In this issue, an interdisciplinary group of contributors explore the wide range of impacts of the U.S. deportation system. The introductory chapter by Patler and Jones defines the U.S. deportation system and provides a comprehensive historical context for understanding its causes and consequences. Mass deportation is enabled primarily through the merging of U.S. immigration and criminal laws. Ian Peacock explores the proliferation of 287(g) agreements, which deputize local law enforcement to enforce immigration law. He shows that counties with stronger ties to public official associations, such as the National Sheriff’s Association and the Major County Sheriffs of America, were more likely to adopt identical 287(g) agreements, devote more jail space to ICE detainees, and comply with ICE detainer requests at higher rates.
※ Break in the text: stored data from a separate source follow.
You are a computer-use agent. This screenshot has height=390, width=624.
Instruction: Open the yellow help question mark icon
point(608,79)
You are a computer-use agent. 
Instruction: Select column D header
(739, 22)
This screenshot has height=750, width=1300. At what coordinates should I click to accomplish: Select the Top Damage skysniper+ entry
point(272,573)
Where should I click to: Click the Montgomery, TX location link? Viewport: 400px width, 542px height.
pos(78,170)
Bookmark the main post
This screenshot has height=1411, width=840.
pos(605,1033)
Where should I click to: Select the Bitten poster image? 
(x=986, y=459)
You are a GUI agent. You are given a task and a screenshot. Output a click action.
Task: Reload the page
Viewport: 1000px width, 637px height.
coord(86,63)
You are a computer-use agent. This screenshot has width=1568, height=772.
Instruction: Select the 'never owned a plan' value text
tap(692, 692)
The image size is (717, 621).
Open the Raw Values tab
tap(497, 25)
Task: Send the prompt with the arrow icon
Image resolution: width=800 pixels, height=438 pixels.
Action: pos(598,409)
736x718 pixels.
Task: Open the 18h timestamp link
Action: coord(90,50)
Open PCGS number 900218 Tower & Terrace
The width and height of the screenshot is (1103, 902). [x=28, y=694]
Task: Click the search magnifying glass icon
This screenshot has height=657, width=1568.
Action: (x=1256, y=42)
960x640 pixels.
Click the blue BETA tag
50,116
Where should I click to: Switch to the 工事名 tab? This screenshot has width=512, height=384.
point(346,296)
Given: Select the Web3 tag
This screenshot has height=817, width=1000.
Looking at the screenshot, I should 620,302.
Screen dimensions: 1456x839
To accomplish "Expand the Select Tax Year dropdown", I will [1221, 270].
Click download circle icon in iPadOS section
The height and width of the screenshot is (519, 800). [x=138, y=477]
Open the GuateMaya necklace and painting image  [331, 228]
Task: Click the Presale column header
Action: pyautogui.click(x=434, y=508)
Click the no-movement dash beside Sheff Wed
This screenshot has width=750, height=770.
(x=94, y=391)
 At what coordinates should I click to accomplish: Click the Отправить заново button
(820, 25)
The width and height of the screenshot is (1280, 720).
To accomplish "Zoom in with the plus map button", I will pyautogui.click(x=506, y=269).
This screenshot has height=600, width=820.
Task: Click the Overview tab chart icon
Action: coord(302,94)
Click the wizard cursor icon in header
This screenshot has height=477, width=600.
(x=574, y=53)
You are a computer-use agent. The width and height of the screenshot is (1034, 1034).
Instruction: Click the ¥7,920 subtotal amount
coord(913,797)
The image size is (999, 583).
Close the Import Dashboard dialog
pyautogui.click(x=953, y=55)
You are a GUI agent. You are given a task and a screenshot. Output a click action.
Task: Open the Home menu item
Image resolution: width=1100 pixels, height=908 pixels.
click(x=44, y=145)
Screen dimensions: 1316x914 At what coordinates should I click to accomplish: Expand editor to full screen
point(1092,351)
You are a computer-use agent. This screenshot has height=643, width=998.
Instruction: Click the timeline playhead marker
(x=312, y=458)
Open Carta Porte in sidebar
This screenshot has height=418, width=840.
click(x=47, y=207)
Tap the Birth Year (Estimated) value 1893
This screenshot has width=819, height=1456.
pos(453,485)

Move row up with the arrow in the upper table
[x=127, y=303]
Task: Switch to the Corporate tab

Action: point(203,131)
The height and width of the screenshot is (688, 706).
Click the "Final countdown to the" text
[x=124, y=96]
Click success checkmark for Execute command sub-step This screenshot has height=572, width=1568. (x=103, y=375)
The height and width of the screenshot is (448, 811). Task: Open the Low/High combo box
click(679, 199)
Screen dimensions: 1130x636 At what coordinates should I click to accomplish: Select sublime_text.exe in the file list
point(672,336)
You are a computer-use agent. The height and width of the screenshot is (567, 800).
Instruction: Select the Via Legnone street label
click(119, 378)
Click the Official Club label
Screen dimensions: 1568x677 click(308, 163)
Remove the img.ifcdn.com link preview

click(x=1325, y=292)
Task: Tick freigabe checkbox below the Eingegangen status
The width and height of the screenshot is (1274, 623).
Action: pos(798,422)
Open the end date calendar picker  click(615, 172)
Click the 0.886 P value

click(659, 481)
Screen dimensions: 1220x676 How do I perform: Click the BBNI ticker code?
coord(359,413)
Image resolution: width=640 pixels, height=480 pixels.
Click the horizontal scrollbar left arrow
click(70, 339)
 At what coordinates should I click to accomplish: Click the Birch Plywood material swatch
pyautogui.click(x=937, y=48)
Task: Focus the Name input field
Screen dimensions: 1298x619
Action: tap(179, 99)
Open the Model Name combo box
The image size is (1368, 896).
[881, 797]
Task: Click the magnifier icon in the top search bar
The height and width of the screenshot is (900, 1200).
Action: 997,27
The issue also presents empirical analyses of the consequences of the US deportation system. Articles by Youngjin Stephanie Hong and colleagues, Cora Bennett and colleagues, and J. Jacob Kirksey and Carolyn Sattin-Bajaj, link deportation to reduced Head Start enrollment, lower K-12 test scores, and declines in college enrollment, respectively. The remaining articles turn to the aftermath of deportation. Erin R. Hamilton and colleagues show that between 2015 and 2020, 11,000 individuals were de facto deportees—family members who leave the country because another family member has been deported—in Mexico, with a disproportionate number being women and children. Further highlighting the importance of family, Ángel A. Escamilla García and Adriana M. Cerón analyze survey data from recently deported Central Americans and find those who left minor children in the U.S. were more likely to intend to remigrate to the U.S.
This issue of RSF sheds light on various dimensions of the increasingly punitive U.S. deportation system and the many ways it harms individuals and communities. In the current era of mass expansion of immigration law enforcement, it will be a valuable educational tool for students, faculty, policymakers, and many other stakeholders.